In 2009, Timothy Langdell resigned from the IGDA board after a movement to remove him due to his activities in enforcing the trademark name "Edge" used by Edge Games.

During the GDC 2013 a party was hosted by co-presenters IGDA and the start-up incubator YetiZen. The event featured at least three girls in white outfits dancing, one was in a shorter t-shirt, another in a furry outfit. Backlash over the presence of these female dancers resulted in the several people resigning in protest, most notably Brenda Romero from the IGDA's Women in Games Special Interest Group steering committee. On the day following the party IGDA Executive Director Kate Edwards issued an apology stating "We regret that the IGDA was involved in this situation. We do not condone activities that objectify or demean women or any other group of people."

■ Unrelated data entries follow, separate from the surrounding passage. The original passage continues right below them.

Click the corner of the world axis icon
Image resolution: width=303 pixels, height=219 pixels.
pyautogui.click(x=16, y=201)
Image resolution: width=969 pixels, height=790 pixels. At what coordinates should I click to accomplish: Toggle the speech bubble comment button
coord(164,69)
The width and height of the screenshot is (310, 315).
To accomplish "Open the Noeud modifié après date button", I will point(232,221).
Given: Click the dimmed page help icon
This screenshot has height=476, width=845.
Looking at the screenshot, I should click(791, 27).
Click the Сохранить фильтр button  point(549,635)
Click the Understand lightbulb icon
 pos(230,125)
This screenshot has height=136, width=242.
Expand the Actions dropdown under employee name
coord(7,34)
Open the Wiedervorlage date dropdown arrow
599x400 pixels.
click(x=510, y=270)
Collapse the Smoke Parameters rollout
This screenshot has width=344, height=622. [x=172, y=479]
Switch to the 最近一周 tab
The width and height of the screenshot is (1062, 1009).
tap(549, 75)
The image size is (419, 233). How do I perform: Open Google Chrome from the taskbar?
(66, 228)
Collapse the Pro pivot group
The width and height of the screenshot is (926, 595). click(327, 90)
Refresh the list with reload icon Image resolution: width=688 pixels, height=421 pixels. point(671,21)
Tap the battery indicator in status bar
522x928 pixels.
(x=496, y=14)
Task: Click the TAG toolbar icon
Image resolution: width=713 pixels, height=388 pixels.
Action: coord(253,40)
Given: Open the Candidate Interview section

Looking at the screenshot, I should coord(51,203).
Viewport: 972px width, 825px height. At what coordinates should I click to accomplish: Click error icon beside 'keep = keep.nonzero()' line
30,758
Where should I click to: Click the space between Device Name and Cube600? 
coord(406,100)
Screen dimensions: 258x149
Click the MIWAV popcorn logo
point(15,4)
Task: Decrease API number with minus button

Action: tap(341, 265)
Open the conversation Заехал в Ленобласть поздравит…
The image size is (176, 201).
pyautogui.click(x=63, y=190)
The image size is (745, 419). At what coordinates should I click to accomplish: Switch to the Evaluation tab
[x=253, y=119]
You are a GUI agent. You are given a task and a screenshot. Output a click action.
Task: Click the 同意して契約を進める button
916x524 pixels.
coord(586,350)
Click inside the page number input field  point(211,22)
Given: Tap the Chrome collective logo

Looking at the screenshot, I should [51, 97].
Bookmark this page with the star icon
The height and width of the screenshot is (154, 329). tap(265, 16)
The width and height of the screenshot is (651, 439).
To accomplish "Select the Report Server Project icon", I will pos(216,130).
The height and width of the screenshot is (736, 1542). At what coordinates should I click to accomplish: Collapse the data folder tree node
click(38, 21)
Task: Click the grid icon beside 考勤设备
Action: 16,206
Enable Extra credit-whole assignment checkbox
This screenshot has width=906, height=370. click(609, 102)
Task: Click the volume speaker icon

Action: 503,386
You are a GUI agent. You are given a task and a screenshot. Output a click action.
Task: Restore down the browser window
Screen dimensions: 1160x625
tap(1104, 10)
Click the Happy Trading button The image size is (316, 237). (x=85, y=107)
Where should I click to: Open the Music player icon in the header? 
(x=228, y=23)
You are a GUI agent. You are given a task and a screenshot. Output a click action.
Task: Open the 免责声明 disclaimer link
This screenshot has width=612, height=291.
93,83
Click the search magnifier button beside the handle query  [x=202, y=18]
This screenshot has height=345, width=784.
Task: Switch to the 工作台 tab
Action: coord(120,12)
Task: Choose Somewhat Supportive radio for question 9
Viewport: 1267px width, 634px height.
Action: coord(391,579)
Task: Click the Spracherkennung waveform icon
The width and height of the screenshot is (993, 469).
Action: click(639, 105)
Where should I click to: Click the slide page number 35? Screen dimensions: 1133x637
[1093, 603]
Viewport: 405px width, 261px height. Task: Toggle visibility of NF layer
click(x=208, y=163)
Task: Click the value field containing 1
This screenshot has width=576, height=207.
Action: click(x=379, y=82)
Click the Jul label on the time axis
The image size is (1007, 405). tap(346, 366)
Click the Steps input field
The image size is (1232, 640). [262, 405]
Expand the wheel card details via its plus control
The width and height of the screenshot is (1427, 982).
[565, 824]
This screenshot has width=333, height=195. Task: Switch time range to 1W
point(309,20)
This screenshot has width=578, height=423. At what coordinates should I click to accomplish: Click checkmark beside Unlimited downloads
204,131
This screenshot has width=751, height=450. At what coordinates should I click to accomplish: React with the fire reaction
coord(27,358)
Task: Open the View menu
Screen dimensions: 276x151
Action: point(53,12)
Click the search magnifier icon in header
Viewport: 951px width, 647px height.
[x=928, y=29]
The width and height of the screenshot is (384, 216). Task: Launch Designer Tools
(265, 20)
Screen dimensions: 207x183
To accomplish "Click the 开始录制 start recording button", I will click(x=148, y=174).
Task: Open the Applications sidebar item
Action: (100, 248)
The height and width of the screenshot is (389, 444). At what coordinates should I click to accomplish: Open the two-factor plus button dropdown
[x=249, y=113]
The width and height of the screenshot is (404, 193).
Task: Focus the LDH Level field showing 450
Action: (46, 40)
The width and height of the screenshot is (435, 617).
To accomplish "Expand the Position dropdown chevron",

On 20 November 2014 the IGDA added a link to "A Twitter tool to block some of the worst offenders in the recent wave of harassment" to their Online Harassment Resources web page. However, due to the method of the list's generation several IGDA members including the Chairman of IGDA Puerto Rico Roberto Rosario were added to the list of harassers. These errors resulted in the IGDA removing the link to the tool on 22 November.